Jaman kuliah dulu, gue naik motor. Setidaknya di ITB, motor adalah faktor

 yang menseparasi pria dari...uhm...pria lain. Intinya, setidaknya, tahun 96,
 cowok yang punya motor di ITB (lumayan) jadi dambaan wanita.

 Sayangnya yang kerap menjadi dambaan adalah motornya karena motor ini
 menjadi alat bagi cewek-cewek itb untuk nebeng dan minta anter. Pemilik
 motornya sendiri tetap tidak mengalami perbaikan kasta atau nasib dalam
 asmara.

 Singkatnya, kita-kita di sipil96 yang punya motor sering diminta cewek-cewek
 untk minta anter mereka. dan berhubung cewek sipil hany 20 dari 160
 populasi, jelas segala permintaan mereka kita penuhi.

 "Dit, gue nebeng!"
 "Oke!"
 di mana kata nebeng itu tertukar dengan wording 'minta anter' karena
 definisi nebeng adalah sejalan arah kos gue DAN BUKAN nun jauh di
pinggiran Bandung.

 "Dit, anterin gue ke rumah sakit!"
 "Beres!"
 Meski pun penyakitnya menular dan seperti dia, gue ikutan meriang 3 hari.

 "Dit, jemput ade gue di SMP!"
 "Jam berapa?"

 Di mana sesampainya di SMP itu, gue baru nyadar gue belum tahu
tampang itu anak kek gimana.

 But all in all, kita sayang sama cewek-cewek sipil ini dan tidak pernah ada
 kata tidak untuk melayani mereka.

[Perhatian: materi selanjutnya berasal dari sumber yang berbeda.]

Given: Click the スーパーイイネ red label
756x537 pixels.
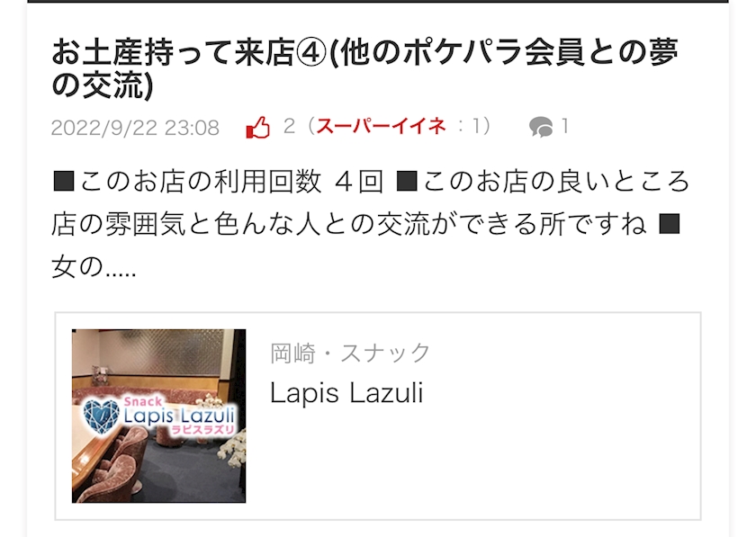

Tapi tetep aja entah kenapa gue selalu
 kena kasus. berikut adalah kasus-kasus yang paling parah yang gue pernah
 alami.

 Dengan Wiwin

 Kita sebut saja namanya Wiwin karena kalo sampe ketauan nama aslinya dalam
 blog ini, riwayat gua bisa tamat. Wiwin adalah wanita berkacamata tebal
 dengan otak yang lebih tebal lagi. IPKnya terancam 4. Wiwin adalah juga
 atlet yang tergabung dalam pelatda voli JABAR. Dia punya tangan yang cukup
 kuat untuk serve voli...dan kalo nampar cowok, itu cowok bisa melintir.
 Gua suka boncengin dia pulang karena dengan begini gue bisa nodongin
dia dengan,
 "Eh Win, adit sekalian fotokopi catetan Wiwin yah."
 Wiwin secara reluktan mengiyakannya dengan syarat, dalam proses fotokopi
 itu, dia ikut sama gue nongkrongin tukang fotokopian dan sang catetan selalu
 ada dalam jarak pandang dia. Ini adalah hikmah dari pengalaman buruk di mana
 catetan dia dipinjem gak jelas berpindah seribu tangan dan saking putus asa
 nyari, dia harus belajar dari fotokopian catetan dia sendiri.
Bagi gue, berdiri samping-sampingan dengan Wiwin di toko fotokopian
adalah situasi
 yang awkward. Gimana gak awkward? Apa sih topik yang bisa lu omongin
 sama cewek, kalo di depan lo ada orang minang keringetan gak pake baju
 megang-megang mesin fotokopian?

 Anyways di suatu hari yang windy (faktor angin memegang peranan penting
 dalam plot cerita ini) gua nganter Wiwin pulang. karena banyak angin, suara
 yang keluar dari mulut gua selalu terbawa angin.
 "Win gue motokopi catetan ya!"
 "Apa?"
 "Gue minjem catetan lo!"
 "Hah?"
 "GUA MINJEM CATETAN LOOOO!!"
 "ADUH NGOMONG YANG JELAS KEK!"
 Halah! Emang sih gue kan ngomong sambil merhatiin jalan jadi mulut gue ke
 depan dan gak ke muka dia yang di leher gue.
Akhirnya gua balik badan dan bilang lagi.
Sayangnya, entah kenapa gua lagi memproduksi banyak air liur di saat itu.
Sayangnya lagi, ini terjadi di saat angin bertiup kencang.
 Sooooo
 gue balik badan, buka mulut lebar-lebar dan..
 "GUE MINJE..PLUEEHHH....."
 crooot
 Angin mengantarkan saliva gue ke kacamata wiwin.
Itu gak terlalu wiwin masalahin karena SEBAGIAN BESAR liurnya kena ke
sisa muka yang kacamata gak cover.

 She never spoke ever since.


Dengan Titin
 Lagi-lagi nama samaran. Titin ini rada ganjen. Kalo ke kondangan dia
selalu nyalon.
Entah kesamber jin apa, suatu hari dia minta anter gue ke salon dan ke
kondangan setelah dari salon. biar efisien, tuturnya.
 ya sudah gua turuti itu kemauan.
Setelah berkarat nungguin di salon, dia muncul dengan sanggul yang
indah menawan. gua rasa kalo orang lempar jeruk ke sanggul itu, bisa
nyangkut.
 "Gimana, cakep gak?"
 "Mirip roro kidul Tin."
 "Monyet. Udah buruan ke resepsi! yang cepet ya!"
 gua udah kek budak aja.
di sini terjadi sesuatu yang Titin gak pernha maafin gua sape
sekarang, meski kalo gue bilang, itu salah dia.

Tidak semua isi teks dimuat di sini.